▶ **GIVEN REQUEST**: Render the records as a two-column CSV with the headers instruction and response. Begin at the line that has "Select the 'none" and stop after the line that has "click(x=536, y=474)". Give one row per record, with its text under instruction and its answer under response, each in a single quoted field with line breaks turned into spaces.

§

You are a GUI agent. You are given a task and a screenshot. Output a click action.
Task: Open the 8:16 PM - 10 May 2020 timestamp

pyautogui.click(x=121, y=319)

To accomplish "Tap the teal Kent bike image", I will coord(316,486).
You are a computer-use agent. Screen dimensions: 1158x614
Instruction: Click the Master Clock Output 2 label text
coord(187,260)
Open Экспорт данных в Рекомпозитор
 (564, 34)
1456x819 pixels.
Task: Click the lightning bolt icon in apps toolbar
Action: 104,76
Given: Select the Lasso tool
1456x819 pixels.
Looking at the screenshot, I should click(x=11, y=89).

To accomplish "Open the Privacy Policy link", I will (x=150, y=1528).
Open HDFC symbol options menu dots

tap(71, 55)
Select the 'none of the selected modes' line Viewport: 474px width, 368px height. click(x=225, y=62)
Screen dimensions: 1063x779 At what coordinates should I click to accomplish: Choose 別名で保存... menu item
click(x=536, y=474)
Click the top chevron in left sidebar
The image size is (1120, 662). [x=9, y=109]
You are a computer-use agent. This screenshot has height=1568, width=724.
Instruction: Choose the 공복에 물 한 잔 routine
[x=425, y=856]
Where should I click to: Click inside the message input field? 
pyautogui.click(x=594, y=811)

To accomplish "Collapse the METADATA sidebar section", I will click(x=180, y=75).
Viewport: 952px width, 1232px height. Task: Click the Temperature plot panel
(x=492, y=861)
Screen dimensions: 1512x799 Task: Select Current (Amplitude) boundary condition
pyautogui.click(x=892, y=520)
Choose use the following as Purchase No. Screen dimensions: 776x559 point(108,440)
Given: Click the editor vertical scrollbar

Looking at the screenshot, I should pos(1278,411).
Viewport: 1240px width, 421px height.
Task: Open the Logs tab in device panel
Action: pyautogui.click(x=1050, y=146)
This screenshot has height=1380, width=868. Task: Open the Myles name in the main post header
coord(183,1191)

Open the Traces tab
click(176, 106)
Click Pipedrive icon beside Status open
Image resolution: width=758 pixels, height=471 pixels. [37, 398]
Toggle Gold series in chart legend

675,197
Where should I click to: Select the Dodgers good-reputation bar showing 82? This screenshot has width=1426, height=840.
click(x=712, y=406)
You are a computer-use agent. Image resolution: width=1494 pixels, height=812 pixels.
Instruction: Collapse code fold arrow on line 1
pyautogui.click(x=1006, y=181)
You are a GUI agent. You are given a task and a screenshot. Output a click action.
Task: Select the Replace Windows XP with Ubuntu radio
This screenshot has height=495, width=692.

§

▶ **EXERCISE ANSWER**:
instruction,response
"Select the 'none of the selected modes' line Viewport: 474px width, 368px height.","click(x=225, y=62)"
"Screen dimensions: 1063x779 At what coordinates should I click to accomplish: Choose 別名で保存... menu item","click(x=536, y=474)"